To simulate a simple attack, you just have to follow these instructions:

  1. You must have at least Python 3.6 and pip installed. NB: you can use a Python virtual environment if you want to keep a clean Python environment (the setup script will install few dependencies).
  2. Download the repository
  3. Launch the setup script (install dependencies and download the datasets): bash setup.sh. The dataset download and decompression may take a while (~1h) depending on your connection and your computer. Dataset size: Apache emails takes 252 MB and Enron dataset takes 2.6 GB!!
  4. Move to score_attacks folder: cd score_attacks
  5. Launch the simulation script: python3 simulate_attack.py. One attack simulation (including the keyword extraction) takes few minutes.
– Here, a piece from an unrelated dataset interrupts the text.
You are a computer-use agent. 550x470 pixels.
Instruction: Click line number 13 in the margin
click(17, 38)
To explore further the attack, you can change the parameters:

Score attack simulator

optional arguments:
  -h, --help            show this help message and exit
  --similar-voc-size SIMILAR_VOC_SIZE
                        Size of the vocabulary extracted from similar
                        documents.
  --server-voc-size SERVER_VOC_SIZE
                        Size of the 'queryable' vocabulary.
  --queryset-size QUERYSET_SIZE
                        Number of queries which have been observed.
  --nb-known-queries NB_KNOWN_QUERIES
                        Number of queries known by the attacker. Known
                        Query=(Trapdoor, Corresponding Keyword)
  --countermeasure COUNTERMEASURE
                        Which countermeasure will be applied.
  --attack-dataset ATTACK_DATASET
                        Dataset used for the attack

You can find all these information using python3 simulate_attack.py --help. For example, you can launch the following command: python3 simulate_attack.py --queryset-size 500 --nb-known-queries 5. At the start of each simulation, the parameters are systematically printed. Moreover, we developped some logging so you can easily follow the simulation progress. At the end, the accuracies with and without refinement are printed.

Attack code

The attack codes are in the file src/attackers.py. The rest of the files are only used to setup a simulation (keyword extraction, email cleaning, query generation, etc.).
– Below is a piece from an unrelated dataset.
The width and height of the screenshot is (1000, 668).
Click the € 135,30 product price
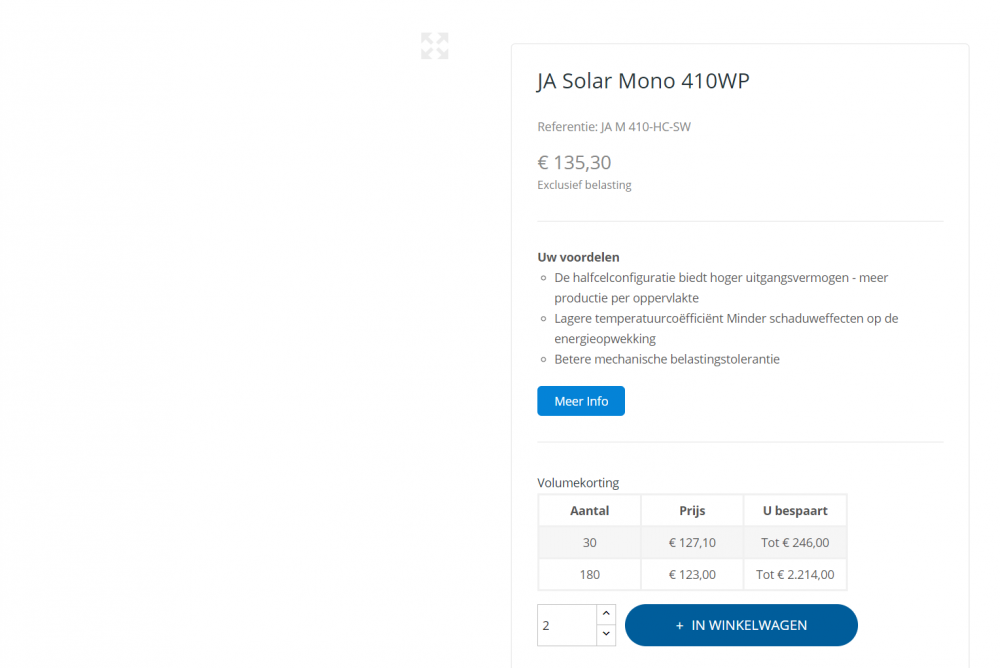pyautogui.click(x=574, y=162)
In src/attackers.py are present two classes: ScoreAttacker (for the Score and Refined score attacks) and GeneralizedScoreAttacker (for their "generalized" version cf. the paper). Both have methods predict and predict_with_refinement which needs a list of trapdoors as parameter. These methods will return, for each trapdoor, a keyword. You can also specify a cluster_max_size in the predict_with_refinement so you can perform a refinement with clustering (cf. paper appendices).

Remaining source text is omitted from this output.